Italy stood by its refusal to take in 13 Palestinian terrorists holed up in Bethlehem’s Church of the Nativity. Despite U.S. pressure and appeals from the Vatican, Italian officials said Wednesday that the European Union as a whole should deal with the issue of who takes in the 13 men. “I am opposed to it,” the Italian daily La Stampa quoted Deputy Premier Gianfranco Fini as saying. “If we took in the 13 Palestinians, we would be exposing our country to a series of grave risks.” Jordan, Egypt and other Arab nations also have refused to take in the 13.

On Tuesday, Italy complained that it was not sufficiently briefed on the details of a deal for ending the standoff at the church, where more than 100 Palestinians have been surrounded by Israeli troops for more than a month. Under the terms of the deal, Israel and the Palestinians agreed that 13 of the militants wanted by Israel would be exiled to Italy. In addition, some 26 gunmen would be sent to the Gaza Strip, where they would be imprisoned under the watch of American and British jailers, Palestinian sources said. The remaining Palestinians not wanted by Israel would be freed.

Pro-Israeli Dutch Politician Slain

A Dutch politician who often spoke out on behalf of Israel was shot and killed. Right-wing Pim Fortuyn, who often spoke out against Islam and immigration, was shot at close range Monday night, nine days before national elections. Four people who were with Fortuyn at the time of the attack chased the gunmen, and police are now holding a suspect, according to reports. There are no details about the gunman’s identity or motive.

‘Suspicious’ Fire at Oakland
Synagogue

Officials are investigating what they’re calling a “suspicious” fire at a California synagogue. No one was hurt and there was little damage after the fire burned the outside of the Beth Jacob Congregation in Oakland. On Sunday morning, firefighters extinguished three small fires at the site and found what appeared to be gasoline around the building. The Bureau of Alcohol, Tobacco and Firearms, the Anti-Defamation League are offering a $10,000 reward for information leading to the arrest of the perpetrators. The Orthodox shul has ben vandalized before when three security cameras were stolen. — Mike Levy, Staff Writer

Florida JCC Scammed?

#### [RECORDS SHOWN]
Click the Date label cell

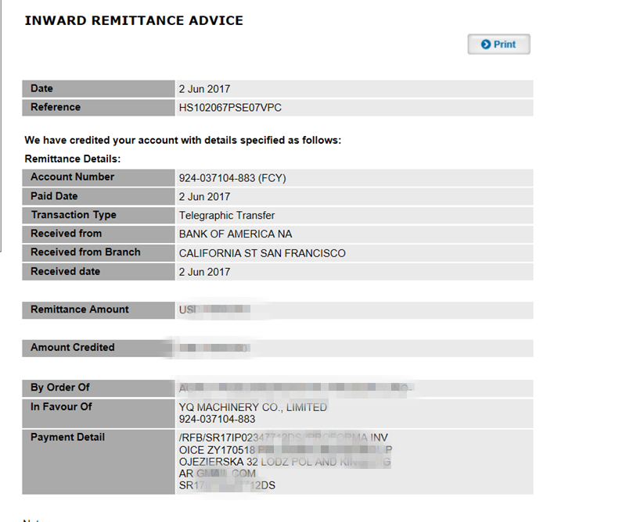[42, 88]
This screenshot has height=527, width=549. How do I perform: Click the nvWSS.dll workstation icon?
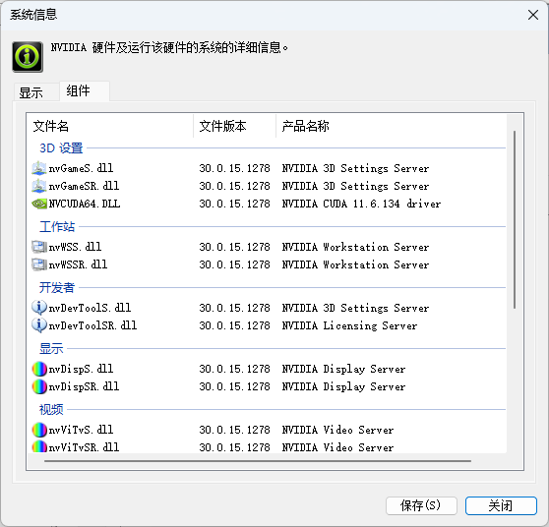point(39,247)
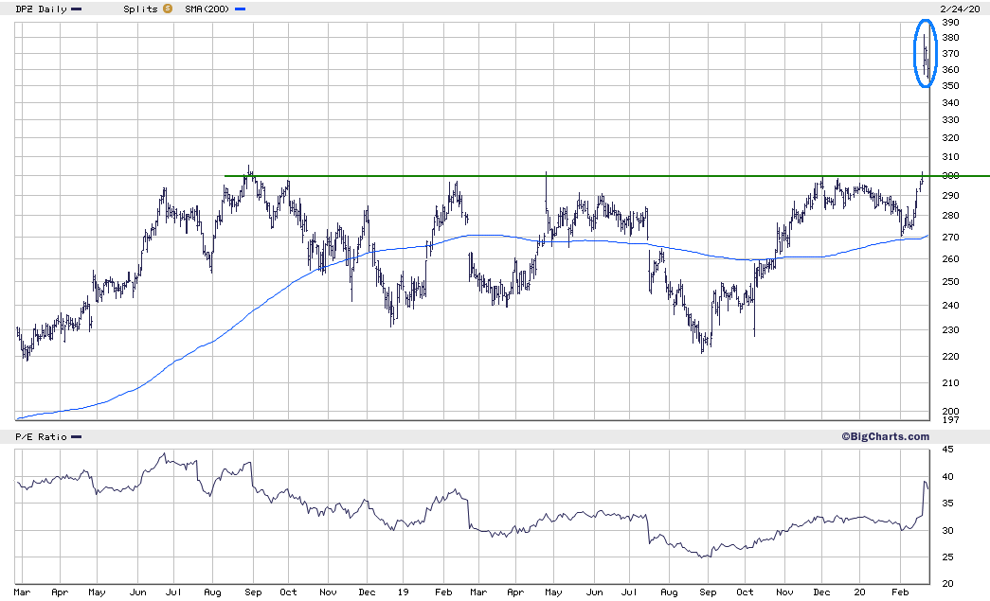The width and height of the screenshot is (990, 601).
Task: Click the blue SMA(200) legend line swatch
Action: [x=241, y=9]
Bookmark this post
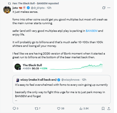 (x=103, y=108)
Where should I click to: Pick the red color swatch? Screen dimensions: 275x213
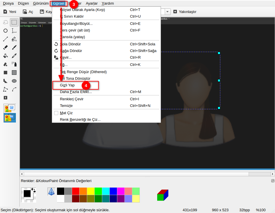[x=76, y=191]
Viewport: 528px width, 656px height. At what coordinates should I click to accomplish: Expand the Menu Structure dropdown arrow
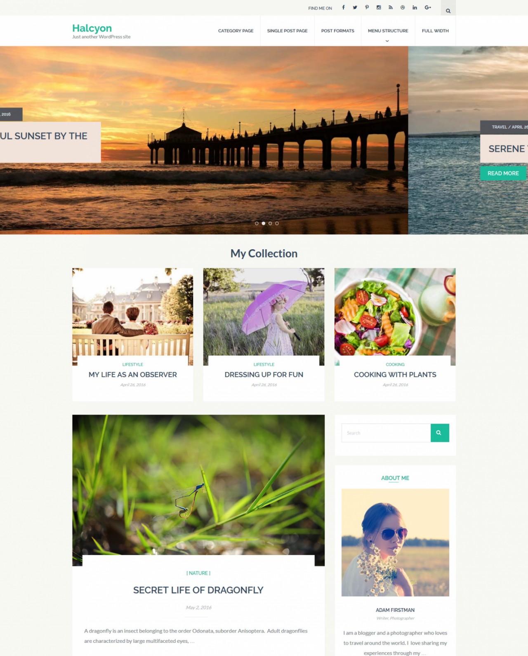pyautogui.click(x=387, y=41)
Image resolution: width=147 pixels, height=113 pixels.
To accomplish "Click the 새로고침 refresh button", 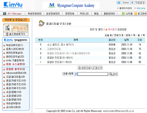I will 84,68.
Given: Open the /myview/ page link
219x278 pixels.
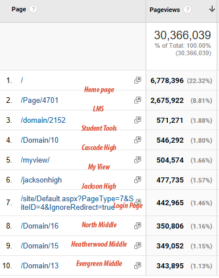Looking at the screenshot, I should (35, 160).
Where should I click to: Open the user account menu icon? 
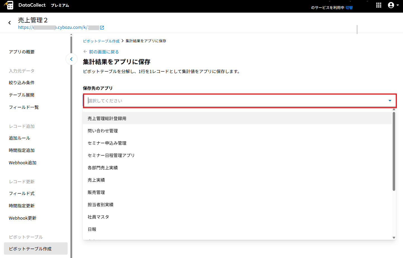pos(391,5)
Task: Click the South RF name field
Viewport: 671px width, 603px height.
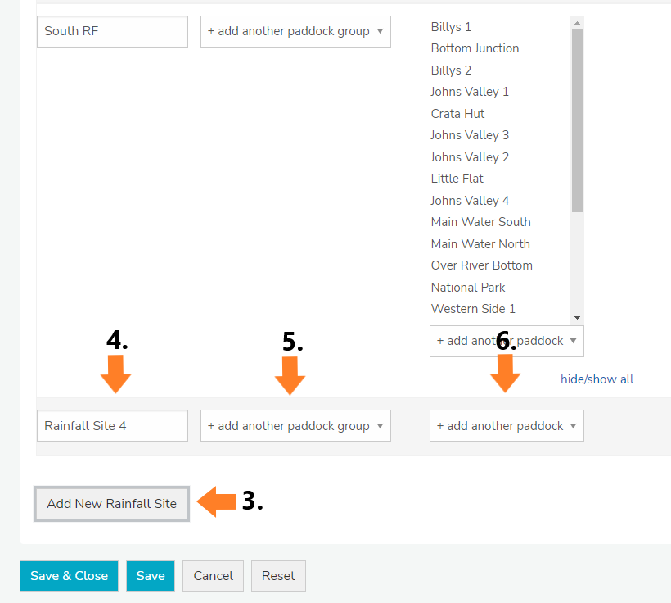Action: 112,31
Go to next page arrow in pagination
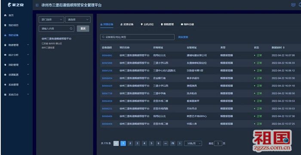The image size is (301, 155). tap(180, 143)
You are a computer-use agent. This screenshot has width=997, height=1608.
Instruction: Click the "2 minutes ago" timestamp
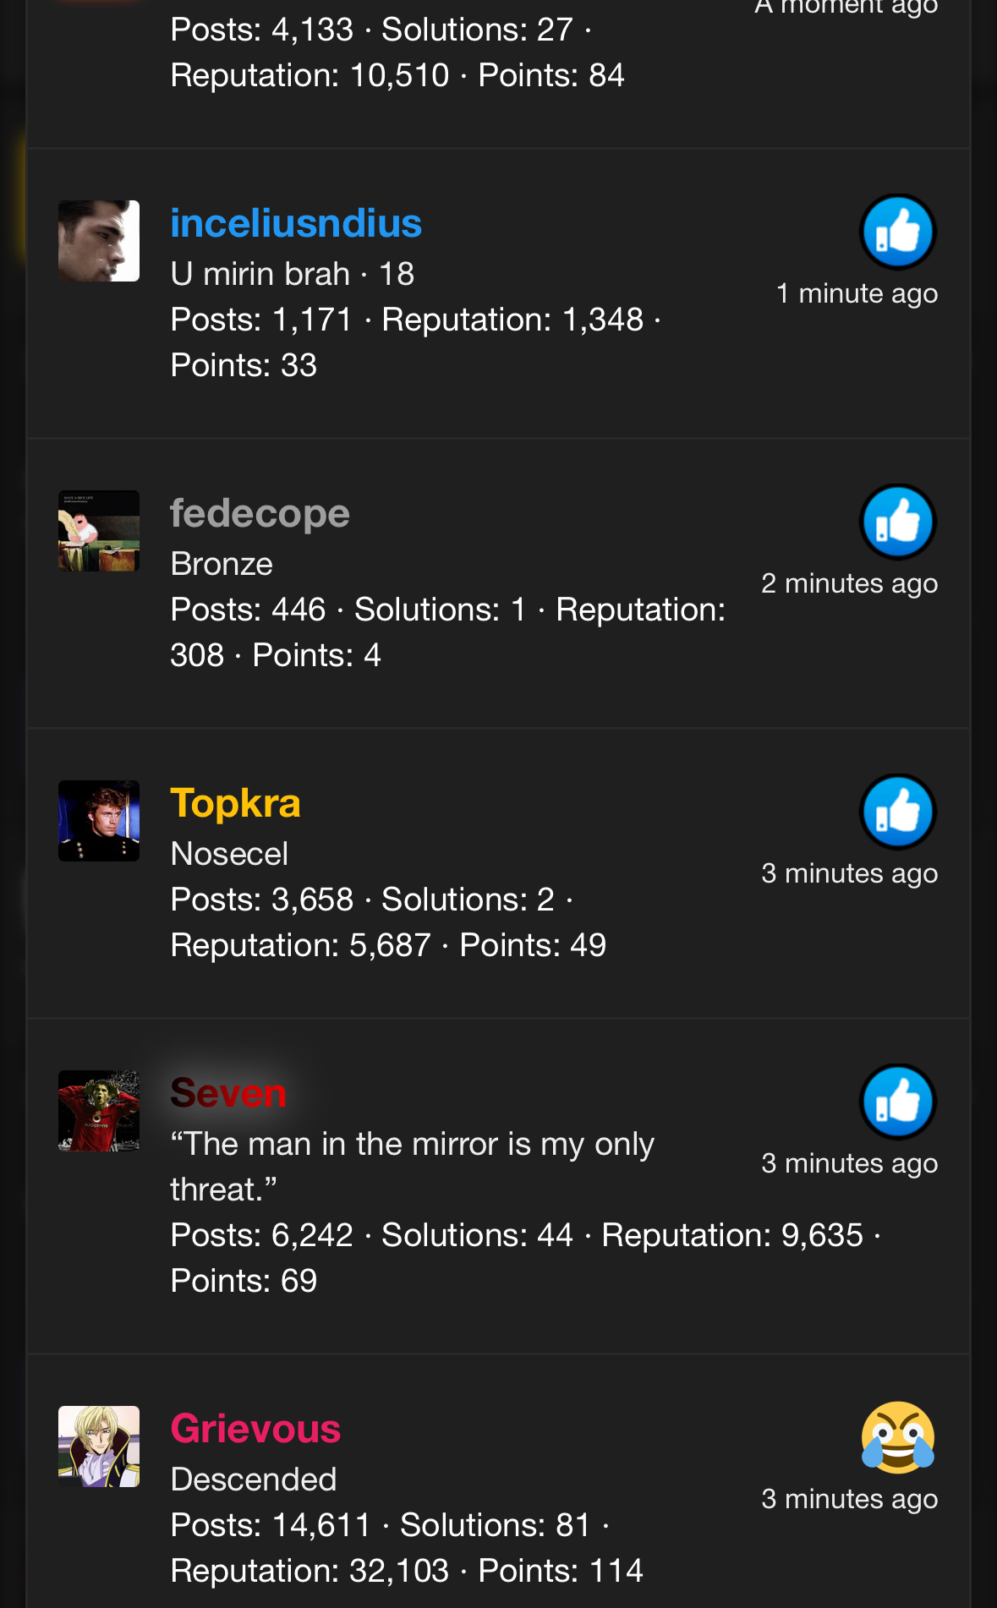pos(849,583)
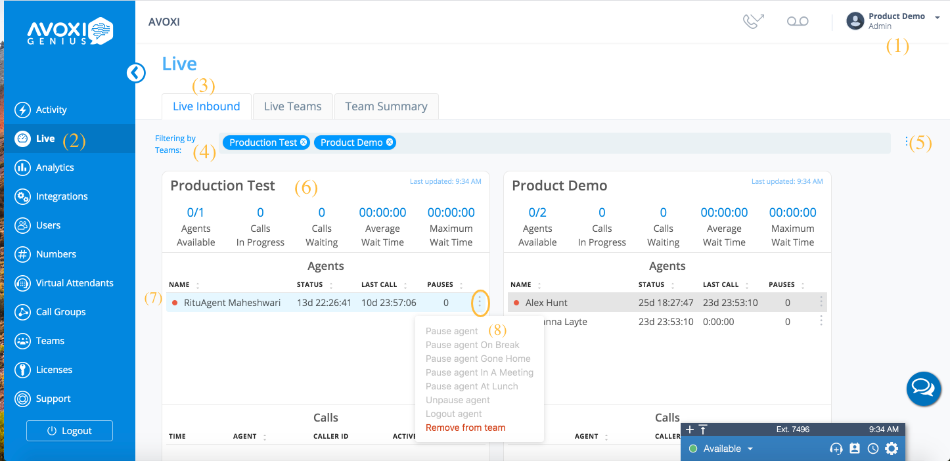Image resolution: width=950 pixels, height=461 pixels.
Task: Launch the chat support bubble
Action: [x=923, y=389]
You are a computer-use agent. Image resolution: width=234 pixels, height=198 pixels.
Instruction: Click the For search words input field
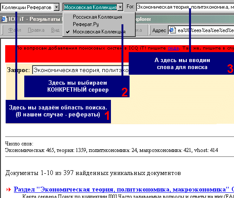(185, 7)
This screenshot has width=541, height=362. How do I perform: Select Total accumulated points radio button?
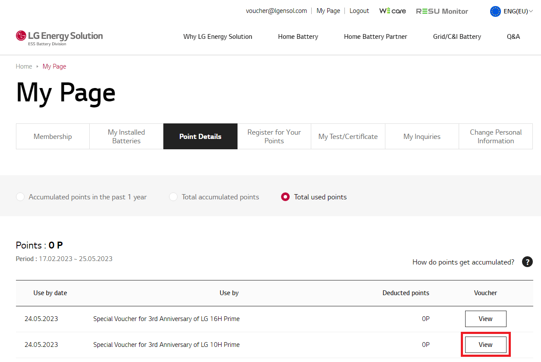(x=173, y=197)
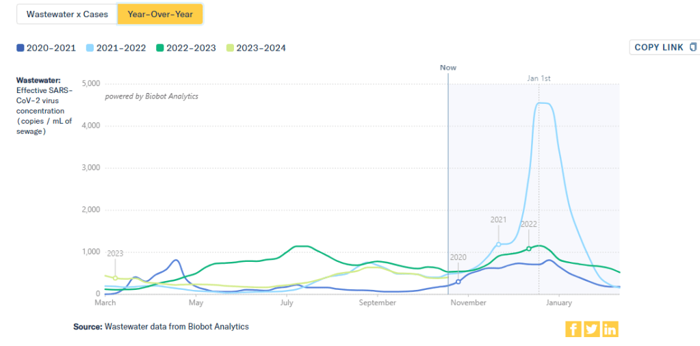The width and height of the screenshot is (700, 346).
Task: Click the 2022 data point marker
Action: point(529,248)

#### [WRITTEN REQUEST 1]
Duplicate everything in the news briefs from "On Tuesday, Italy" down to "would be freed.".
#### [WRITTEN REQUEST 2]
Answer these questions from the news briefs:
(a) Which Italian official did La Stampa quote as opposing taking in the 13 Palestinians?
(b) About how many gunmen would be sent to the Gaza Strip under the deal?
(c) How large is the reward offered for information about the fire at the Oakland synagogue?

#### [FINAL ANSWER 1]
On Tuesday, Italy complained that it was not sufficiently briefed on the details of a deal for ending the standoff at the church, where more than 100 Palestinians have been surrounded by Israeli troops for more than a month. Under the terms of the deal, Israel and the Palestinians agreed that 13 of the militants wanted by Israel would be exiled to Italy. In addition, some 26 gunmen would be sent to the Gaza Strip, where they would be imprisoned under the watch of American and British jailers, Palestinian sources said. The remaining Palestinians not wanted by Israel would be freed.

#### [FINAL ANSWER 2]
(a) Deputy Premier Gianfranco Fini
(b) Some 26
(c) $10,000